本当に人間っていい加減なもので、調子が悪い時は寄ってこないのに、ちょっと調子が良いと、何かを漁りに来るかのように寄ってきます。自分としては特別なことをしたなんてことはなく、ただ黙々とやるべきことをやってきただけです。もちろん結果を出すためにベストを尽くしてきたので、目標をクリアーしたことは嬉しいのですが、当の本人は至って冷静です。特別嬉しいわけでもないし、特別凄いとも思いません。自分のやってきたことが、たまたまうまくハマっただけだという感じです。
侍JAPANの選手たちも、きっと同じような気持ちでしょう。たまたま結果が出ただけで、本番まで黙々とやってきたことが、ここに来て身を結んだだけなのです。
自分の周りで起きたことと、侍JAPANの盛り上がりかたを見ていると、本当に人間って都合の良い生き物だなぁと思いました。
3月21日からは、負けたら終わりの戦いが始まります。これだけ盛り上がったのに敗退したら、手の平返しで批判する人も出てくるでしょう。
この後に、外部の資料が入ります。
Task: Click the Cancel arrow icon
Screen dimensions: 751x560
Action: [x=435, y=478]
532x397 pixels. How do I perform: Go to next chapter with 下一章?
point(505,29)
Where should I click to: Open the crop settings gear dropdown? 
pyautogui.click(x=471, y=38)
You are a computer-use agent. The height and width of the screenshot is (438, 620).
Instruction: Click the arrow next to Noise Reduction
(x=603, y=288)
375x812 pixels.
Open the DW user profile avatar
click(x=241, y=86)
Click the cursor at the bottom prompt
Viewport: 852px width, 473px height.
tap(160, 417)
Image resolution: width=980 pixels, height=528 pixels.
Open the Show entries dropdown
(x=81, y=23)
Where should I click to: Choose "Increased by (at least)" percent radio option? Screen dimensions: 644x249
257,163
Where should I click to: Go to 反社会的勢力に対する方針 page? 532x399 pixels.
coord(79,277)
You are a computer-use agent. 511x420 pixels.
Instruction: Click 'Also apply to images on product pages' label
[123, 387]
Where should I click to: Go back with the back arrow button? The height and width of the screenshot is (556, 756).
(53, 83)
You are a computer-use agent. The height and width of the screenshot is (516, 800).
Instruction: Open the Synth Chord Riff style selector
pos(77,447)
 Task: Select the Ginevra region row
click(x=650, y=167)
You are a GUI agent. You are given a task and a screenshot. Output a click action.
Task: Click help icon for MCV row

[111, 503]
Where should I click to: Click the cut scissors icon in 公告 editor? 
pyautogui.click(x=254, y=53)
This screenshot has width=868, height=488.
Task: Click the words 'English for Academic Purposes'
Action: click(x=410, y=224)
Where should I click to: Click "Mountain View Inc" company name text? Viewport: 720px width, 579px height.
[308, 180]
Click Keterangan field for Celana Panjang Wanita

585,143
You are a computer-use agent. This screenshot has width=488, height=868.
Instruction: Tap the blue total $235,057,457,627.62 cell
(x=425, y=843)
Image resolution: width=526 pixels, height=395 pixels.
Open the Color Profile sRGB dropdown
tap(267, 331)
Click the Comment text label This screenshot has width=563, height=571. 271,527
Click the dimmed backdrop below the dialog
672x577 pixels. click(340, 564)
いい時だけ寄ってくるようなファンに惑わされず、本当に応援している人は、周りの声に惑わされることなく、自分が愛する選手を応援しましょう。
名前だけの解説者が大根役者顔負けの演技で「おめでとう!」と握手を求めるシーンが、お茶の間のテレビで流れているときは、日本中が歓喜の渦に包まれていることでしょう。